Tom was a hand on a ranch out there. Mama set her lifetime record by marrying him and living in his cabin eight years. He loved her well and got me on a horse early. A mixed blessing, I’d say. Never have been much at home anywhere else. I also got his name. Mama did that out of respect and from Baby Joe, I got to be Baby Joe Tom.
Tried for years to be just Joe Tom where she’s concerned and sometimes I am. But Baby I’ll always be, especially when she’s wanting something and it slides out through that twist of a smile that’s inspired some good men to swear off red-heads. If Mama had met Merle Haggard in her younger days, she’d have given him some serious song material.

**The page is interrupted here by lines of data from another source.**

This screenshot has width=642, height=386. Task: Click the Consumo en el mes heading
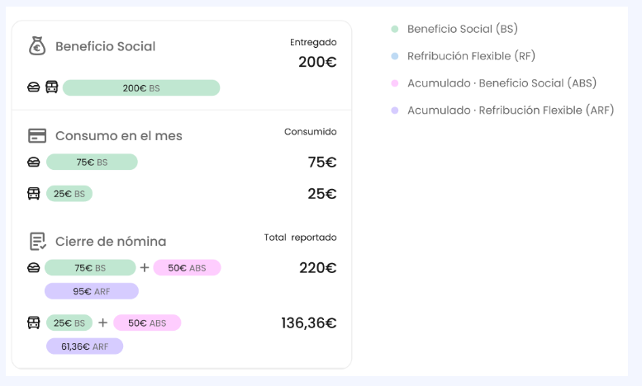[119, 135]
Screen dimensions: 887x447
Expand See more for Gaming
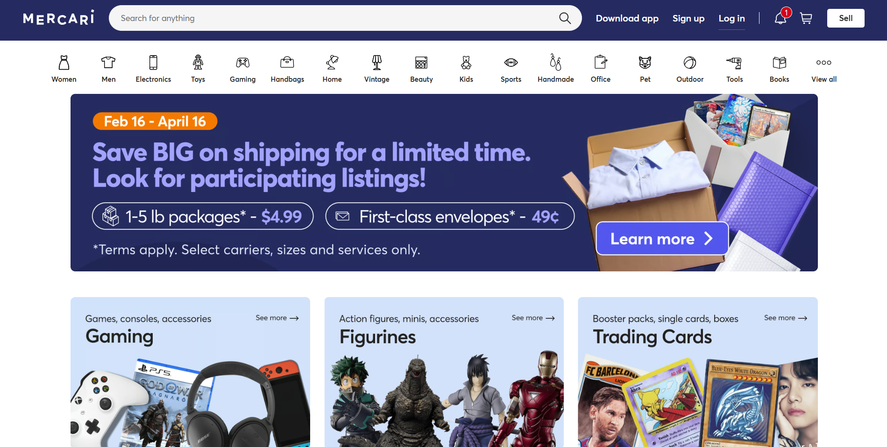[x=277, y=318]
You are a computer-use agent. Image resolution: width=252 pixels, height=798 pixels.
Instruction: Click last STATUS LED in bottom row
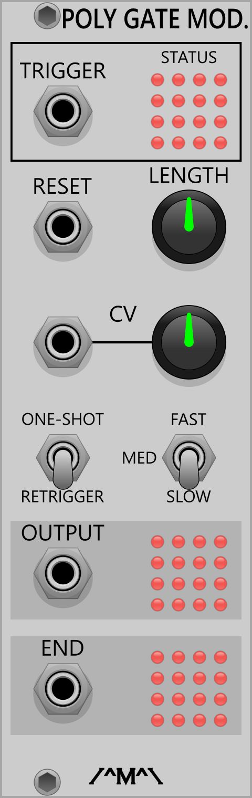pos(221,143)
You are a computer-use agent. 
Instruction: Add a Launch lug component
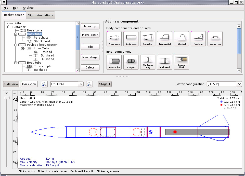(215, 39)
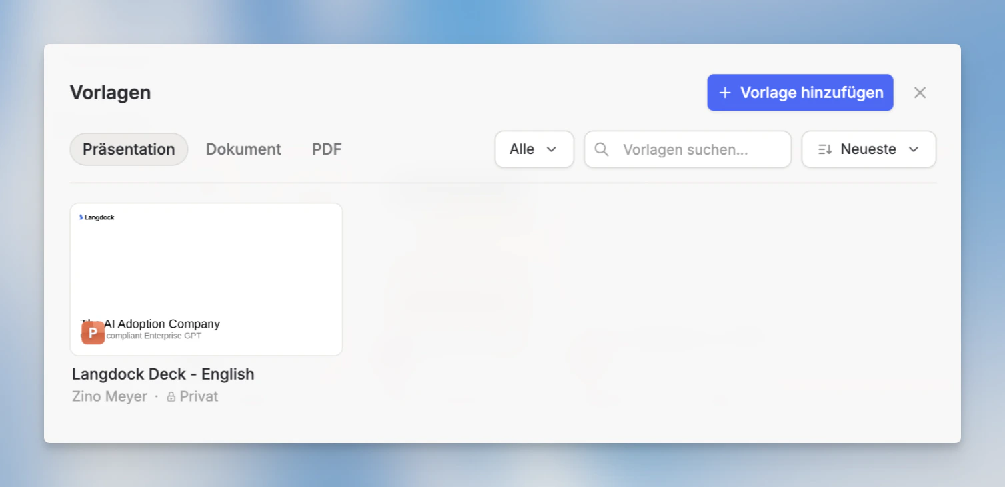Viewport: 1005px width, 487px height.
Task: Switch to the Dokument tab
Action: point(243,149)
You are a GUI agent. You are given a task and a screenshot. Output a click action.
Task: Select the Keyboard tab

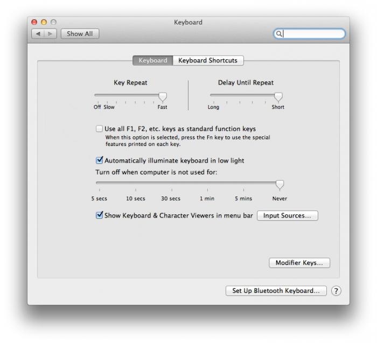point(153,60)
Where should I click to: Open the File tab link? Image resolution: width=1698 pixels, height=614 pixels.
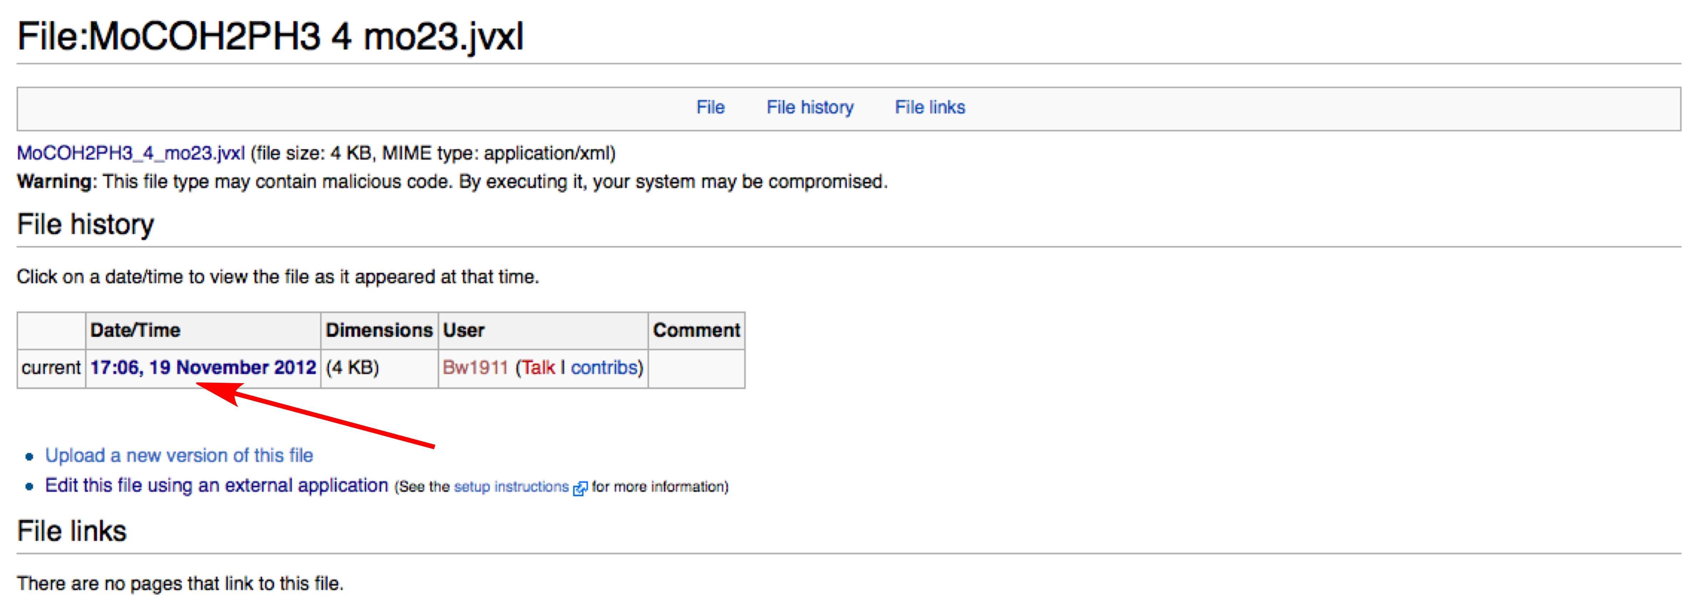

At least she chose other ways to show her appreciation for the lovers that came along later and I didn’t acquire any additional names.
Life in the Davis Mountains was good. I grew up happy there. Spent a lot of time in the saddle. Tom tended cattle ahorseback in the high ranges and I worked with him soon as I was old enough to handle a cowpony. He got to be the closest thing I ever had to a real father and watched out for me, as did the other hands. But boys aren’t babied out there and pretty quick are expected to be of some use.
Something in Mama never could be still. She had a restless spirit and convincing dreams. A bad combination.
About the time I was eleven we got on that bus again. This time it was Tom who sat on the bench, twisting his old Stetson in his leather hands, staring down the highway as we sailed toward California. Mama had a few dollars he made her take. Said he couldn’t stand to have her leave him broke. I had his name and his veneration for a good horse.
What I left behind was a big piece of me.
The kids in California were a long shot from the west Texas boys and girls. Didn’t fit in and didn’t want to, but when we left the Davis Mountains, I’d sent a lot of me down inside to bide its time. Nothing could touch that part of me.
I don’t know if Mama liked it there. For a while we lived alone in a shabby bungalow. She waited tables at a diner not far from the track at Arcadia. At night she’d sit at an old green Royal typewriter pounding out page after page while I played outside.
Sometimes she’d read me a story she’d written. Never did understand them. They never had endings I liked. I was old enough by then to be of some use to her in her conversations and she’d tell me how we were going to hit The Big One. Then we’d have some fun.
She had big dreams.
She threw away her jeans and boots and Sears Roebuck shirts and took to wearing long, flowing brightly-colored skirts and loose lace blouses. Grew her hair long and wore it in a braid. Jangled with necklaces and bracelets and such.
She was finding herself, she said.
One day she was packing our bags when I got home from school. Said to say hi to Paul. Told me we were headed to San Francisco. Before we climbed in her new love’s Volkswagen bus, she stuck a purple flower in the hatband of the battered straw cowboy hat I’d acquired from my second namesake.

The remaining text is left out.